(Recorded data)
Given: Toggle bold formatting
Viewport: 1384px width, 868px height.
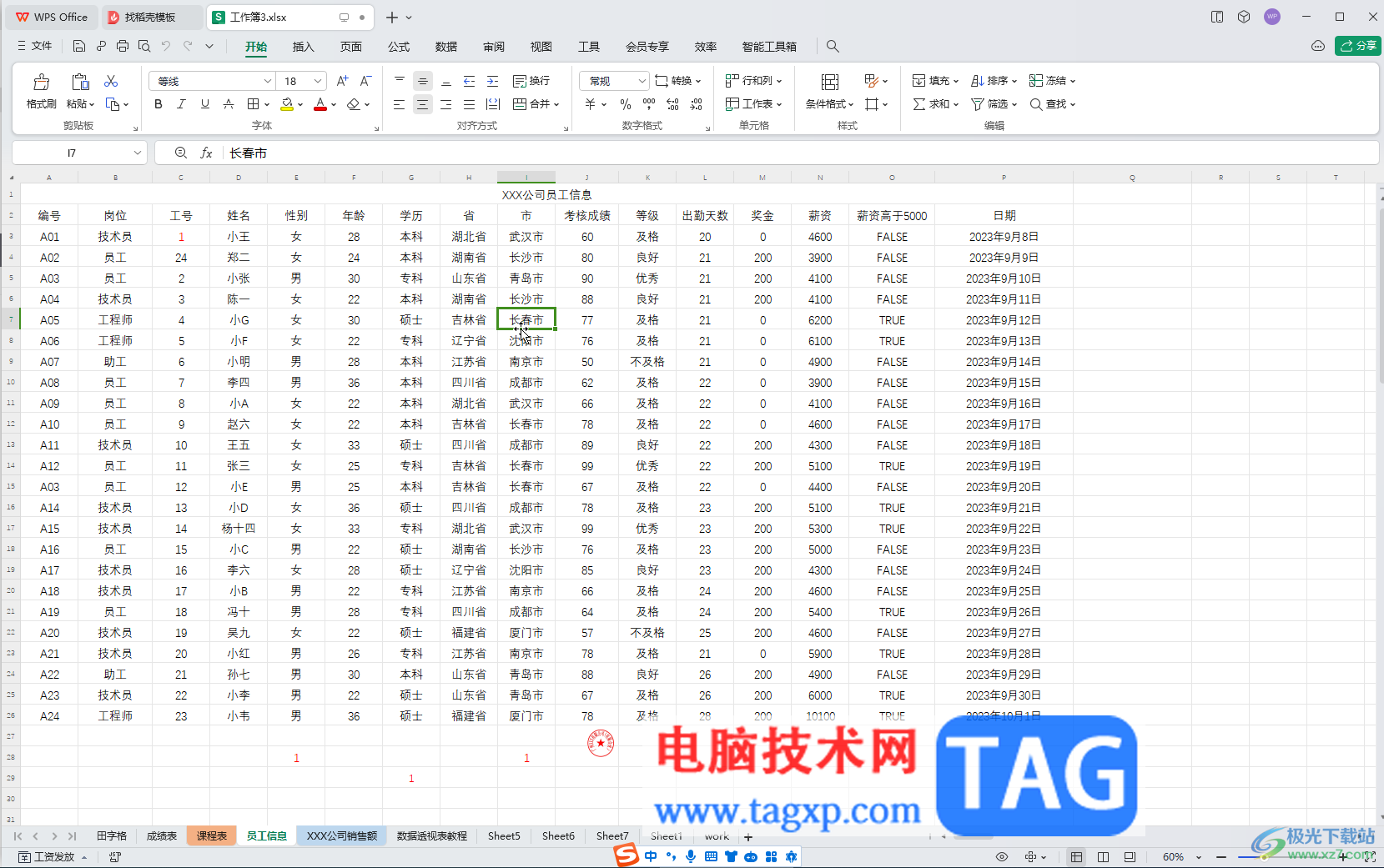Looking at the screenshot, I should tap(159, 104).
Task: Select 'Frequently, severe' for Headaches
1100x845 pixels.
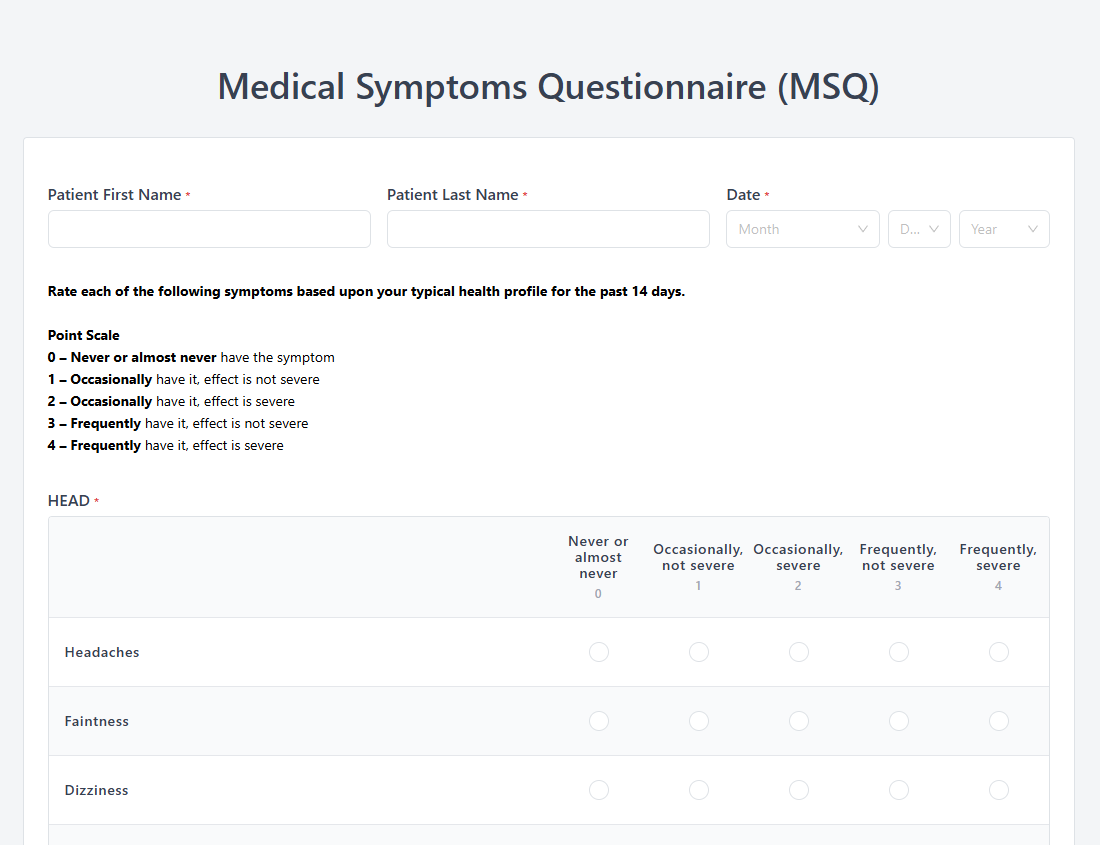Action: (x=999, y=652)
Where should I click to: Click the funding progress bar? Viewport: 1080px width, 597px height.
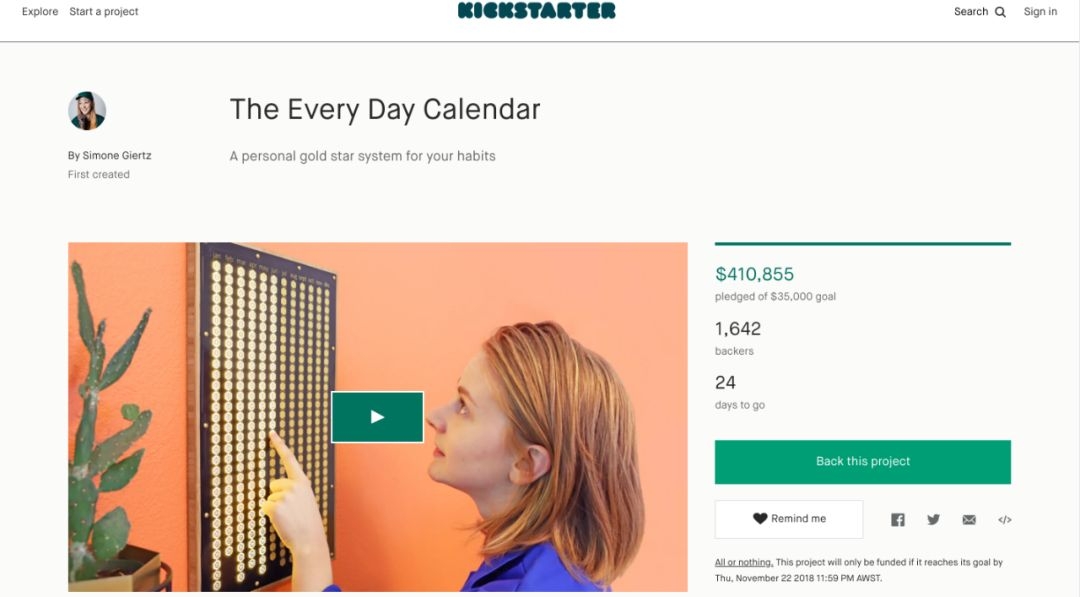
(End Recorded data)
## Assignment
Your answer should be the lines above from the one that contains "Viewport: 1384px width, 868px height." through the last, set down exactly, with the pictures removed.

## Solution for this exercise
Viewport: 1384px width, 868px height.
Looking at the screenshot, I should tap(159, 104).
Task: Select 'Frequently, severe' for Headaches
1100x845 pixels.
Action: (x=999, y=652)
Where should I click to: Click the funding progress bar? Viewport: 1080px width, 597px height.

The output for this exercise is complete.